I had a student doing his Honours with me and he was a real shaker with the Pipetman too. The shakes intensified whenever I stood next to him. I was never sure whether the aliquotes went into the micro-tubes or landed on his lab coat. But he was a real good student. He graduated and never entered the lab again - he's a medical writer now!

Ms.PhD said...

I often struggle with this question of whether it would be better to have techs who are at least somewhat interested in science, vs. the ones who insist on having their own projects (and the PIs who acquiesce, even when what we really need is a tech).

I'm quite impressed, actually. I hope the improvement lasts. At my uni there is a 6-month probation, after which you cannot fire a tech, you have to make them miserable enough to quit. Many people can keep up appearances for the short-term, maybe even start out low to demonstrate improvement, but then they completely stop working once the union clause kicks in.

Good luck, I hope that's not the case with this one.

Rosie Redfield said...

Does your lab have the book At the Bench, by Kathy Barker (CSH Press)? It's a great introduction to practical lab work and I ask every new person to read it.

(She also wrote At the Helm, about how to run a lab. It's mostly about managing the people side of things because, as you're discovering, that's where most of the problems arise.

Dr. Jekyll and Mrs. Hyde said...

Rosie--no, but I've had that book recommended to me (especially for handing to junior people...) by several people now, so I think I'll get them both. Thanks!

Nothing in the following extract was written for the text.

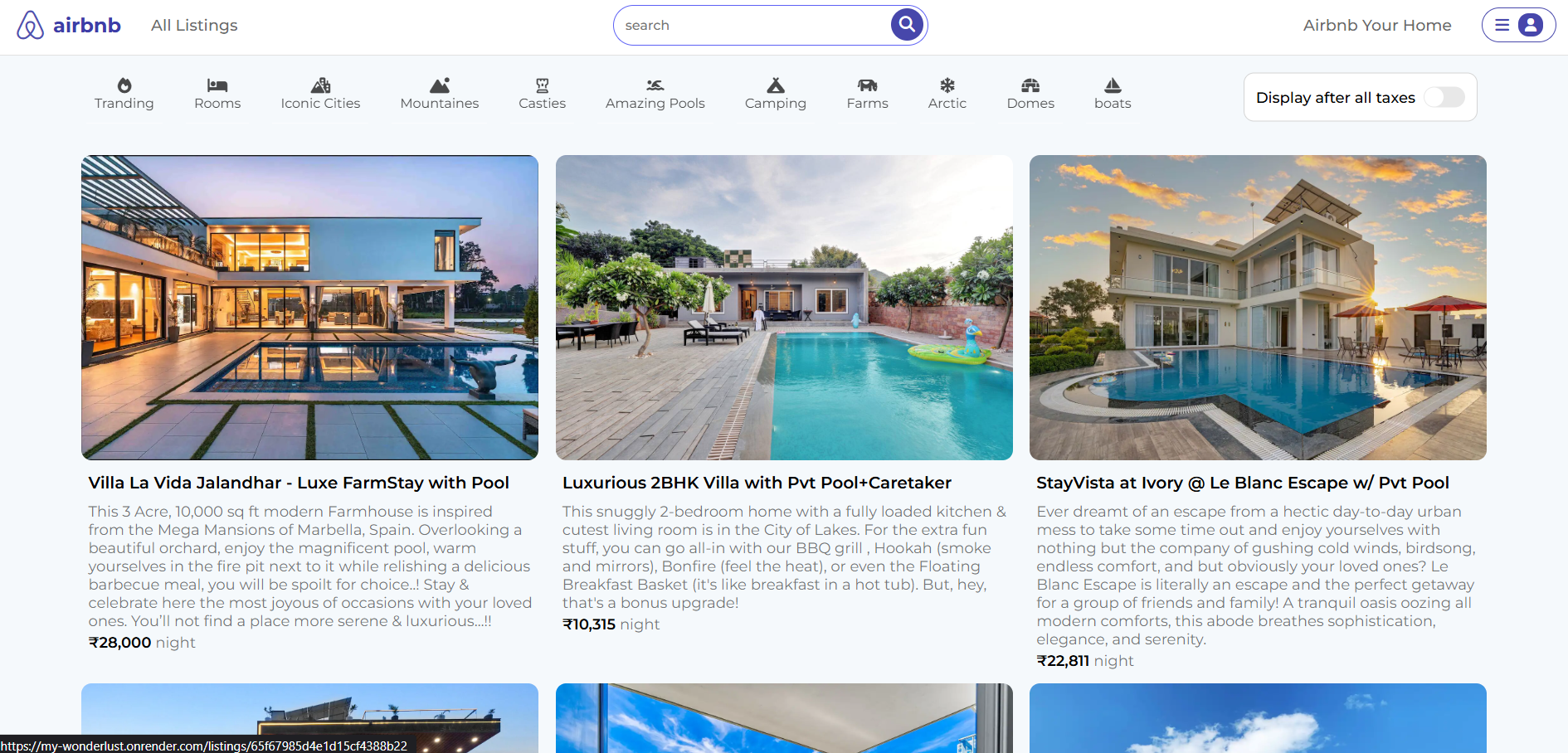Select the Tranding fire icon filter

tap(124, 85)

Ms PhD, yes, it's tough that the good smart people are also usually too smart to be interested in a job washing glassware, or cleaning the fume hood, etc. And yet, who wants a stupid tech? I have my fingers crossed that the economy's ugliness will keep BF working at a tolerable level as long as I'm there!

Rosie Redfield said...

Reading the older blog-fodder posts. He wouldn't have learned molarity in biology or chem labs at university. The solutions are already made for the students, especially at ivy-league schools.

At my U our students arrive from high school knowing molarity but quickly lose the ability to, for example, explain how to make 100ml of a 0.1M solution of NaCl (my standard test). By senior year they refuse to even try.

Dr. Jekyll and Mrs. Hyde said...

Rosie--Perhaps that is true at some universities, but I attended an ivy league school and I can assure you that anyone who didn't know how to calculate molarity would not have passed intro chemistry. There is coursework, not just labs.